Tout comme la Défense, les Affaires étrangères, la Justice, la Sécurité, la Santé, la Jeunesse et les Sports ont un nouveau locataire. Ce qui devrait contribuer à requinquer l’équipe dirigeante et donner davantage de visibilité à un pays, qui, après une révolution sanglante, en mars 1991, est devenu un modèle respecté de démocratie pluraliste en Afrique. De l’avis unanime, Moctar Ouane, 49 ans, le nouveau patron de la diplomatie, est un orfèvre en la matière. Discret, toujours élégant, cet ancien élève de l’École nationale d’administration, en France, a, notamment, été le conseiller diplomatique d’ATT, lorsque ce dernier présidait le régime de transition (1991-1992), puis représentant permanent du Mali aux Nations unies, à New York. Rentré au pays il y a deux ans, il était, jusqu’à sa nomination, directeur de la Coopération internationale à l’administration centrale. Il siégera au gouvernement avec Me Fanta Sylla, 50 ans, dynamique bâtonnier de l’ordre des avocats et figure de proue du combat pour le respect des droits de l’homme dans son pays, nommée garde des Sceaux.
Autour de la table du Conseil hebdomadaire des ministres, Ouane et Me Sylla retrouveront d’autres « bleus », tels que le colonel Sadio Gassama, 50 ans, en charge de la Sécurité intérieure et de la Protection civile ; Zeinab Mint Youba Maïga, 49 ans, médecin, ministre de la Santé ; ainsi que le benjamin du gouvernement, le ministre de la Jeunesse et des Sports Moussa Balla Diakité, 39 ans, également médecin, exmilitant révolutionnaire, icône du mouvement estudiantin et unique représentant dans l’équipe du Parti pour la renaissance du Mali (Parena, la formation politique de l’ancien ministre des Affaires étrangères, Tiébilé Dramé).
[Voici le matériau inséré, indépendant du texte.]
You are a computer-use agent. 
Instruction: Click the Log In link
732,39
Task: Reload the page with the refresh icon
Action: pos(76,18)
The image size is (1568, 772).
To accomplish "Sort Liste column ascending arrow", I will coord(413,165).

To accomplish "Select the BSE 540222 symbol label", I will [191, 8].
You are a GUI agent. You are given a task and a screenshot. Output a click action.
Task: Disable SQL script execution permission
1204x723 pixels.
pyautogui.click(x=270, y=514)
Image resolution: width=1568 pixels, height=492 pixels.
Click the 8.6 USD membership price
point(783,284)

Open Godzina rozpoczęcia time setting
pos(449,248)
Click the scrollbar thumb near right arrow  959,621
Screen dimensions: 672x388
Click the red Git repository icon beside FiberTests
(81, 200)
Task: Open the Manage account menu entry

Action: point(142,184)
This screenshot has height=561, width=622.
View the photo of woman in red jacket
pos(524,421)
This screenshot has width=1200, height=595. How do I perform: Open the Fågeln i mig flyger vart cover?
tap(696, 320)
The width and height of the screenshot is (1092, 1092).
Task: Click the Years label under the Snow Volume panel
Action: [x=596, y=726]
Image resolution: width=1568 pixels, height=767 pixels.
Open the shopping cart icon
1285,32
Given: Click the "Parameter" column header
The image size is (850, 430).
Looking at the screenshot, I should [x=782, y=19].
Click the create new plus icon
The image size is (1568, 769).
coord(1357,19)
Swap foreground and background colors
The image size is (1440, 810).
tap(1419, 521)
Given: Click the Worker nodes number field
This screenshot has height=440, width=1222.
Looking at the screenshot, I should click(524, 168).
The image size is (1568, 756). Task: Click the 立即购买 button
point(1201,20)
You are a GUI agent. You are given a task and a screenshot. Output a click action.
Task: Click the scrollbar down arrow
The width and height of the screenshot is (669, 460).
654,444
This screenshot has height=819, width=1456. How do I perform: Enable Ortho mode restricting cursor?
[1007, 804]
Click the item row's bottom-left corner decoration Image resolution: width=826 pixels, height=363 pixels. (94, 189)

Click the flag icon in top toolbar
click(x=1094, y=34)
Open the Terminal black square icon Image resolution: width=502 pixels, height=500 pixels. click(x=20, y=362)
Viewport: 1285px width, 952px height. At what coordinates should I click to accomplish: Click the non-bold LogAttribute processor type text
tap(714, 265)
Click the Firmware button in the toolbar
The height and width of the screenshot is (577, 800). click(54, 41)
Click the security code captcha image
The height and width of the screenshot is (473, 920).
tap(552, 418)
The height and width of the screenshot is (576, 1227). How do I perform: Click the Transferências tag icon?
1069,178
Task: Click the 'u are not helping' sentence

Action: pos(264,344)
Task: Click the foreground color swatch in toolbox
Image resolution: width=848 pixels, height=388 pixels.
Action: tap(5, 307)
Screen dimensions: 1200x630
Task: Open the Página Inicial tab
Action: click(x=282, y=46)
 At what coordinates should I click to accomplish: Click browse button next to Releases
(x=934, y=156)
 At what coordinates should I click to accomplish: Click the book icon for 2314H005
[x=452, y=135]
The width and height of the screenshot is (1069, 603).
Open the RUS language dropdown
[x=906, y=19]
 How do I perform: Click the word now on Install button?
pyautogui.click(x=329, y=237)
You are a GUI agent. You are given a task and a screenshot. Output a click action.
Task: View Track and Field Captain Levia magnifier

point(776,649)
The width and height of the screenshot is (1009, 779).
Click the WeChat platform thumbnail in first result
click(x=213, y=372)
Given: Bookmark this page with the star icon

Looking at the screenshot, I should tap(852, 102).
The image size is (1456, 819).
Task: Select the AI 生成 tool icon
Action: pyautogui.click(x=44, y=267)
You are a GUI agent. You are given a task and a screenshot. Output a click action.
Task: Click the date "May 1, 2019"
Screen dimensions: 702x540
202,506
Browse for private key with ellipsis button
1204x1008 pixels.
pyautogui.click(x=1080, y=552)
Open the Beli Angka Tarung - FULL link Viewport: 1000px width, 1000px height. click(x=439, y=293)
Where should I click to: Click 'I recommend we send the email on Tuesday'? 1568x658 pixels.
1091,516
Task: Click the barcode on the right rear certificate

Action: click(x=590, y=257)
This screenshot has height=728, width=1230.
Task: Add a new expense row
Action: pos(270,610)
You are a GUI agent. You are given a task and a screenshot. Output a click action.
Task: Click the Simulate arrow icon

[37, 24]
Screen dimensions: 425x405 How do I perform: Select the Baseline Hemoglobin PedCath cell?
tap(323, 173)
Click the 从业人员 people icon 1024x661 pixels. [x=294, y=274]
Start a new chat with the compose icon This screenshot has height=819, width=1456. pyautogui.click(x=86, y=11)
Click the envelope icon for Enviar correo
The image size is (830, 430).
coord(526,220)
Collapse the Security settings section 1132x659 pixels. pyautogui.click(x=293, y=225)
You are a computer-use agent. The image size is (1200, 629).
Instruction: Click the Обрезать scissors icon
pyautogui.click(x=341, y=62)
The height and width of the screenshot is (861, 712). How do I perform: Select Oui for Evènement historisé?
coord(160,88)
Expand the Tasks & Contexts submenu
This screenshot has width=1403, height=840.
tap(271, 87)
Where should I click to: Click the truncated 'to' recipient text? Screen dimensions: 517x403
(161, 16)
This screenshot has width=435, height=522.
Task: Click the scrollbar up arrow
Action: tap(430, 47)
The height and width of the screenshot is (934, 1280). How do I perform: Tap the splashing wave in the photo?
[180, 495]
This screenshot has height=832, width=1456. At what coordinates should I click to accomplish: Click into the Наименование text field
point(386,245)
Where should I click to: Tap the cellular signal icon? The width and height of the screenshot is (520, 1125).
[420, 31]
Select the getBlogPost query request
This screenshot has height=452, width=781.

Avec un Premier ministre tonique, un gouvernement enfin débarrassé de l’influence de partis lilliputiens, donc plus homogène, rajeuni et qui fait davantage de place aux femmes et à la société civile, le président Amadou Toumani Touré, au pouvoir depuis le 8 juin 2002, espère imprimer un « second souffle » à son action. Et rappeler aux uns et aux autres, trois ans avant la fin de son mandat, qu’un ministre est un « commis de l’État », avant tout au service des populations, qui, en dépit de la décrispation de la vie politique, continuent de tirer le diable par la queue.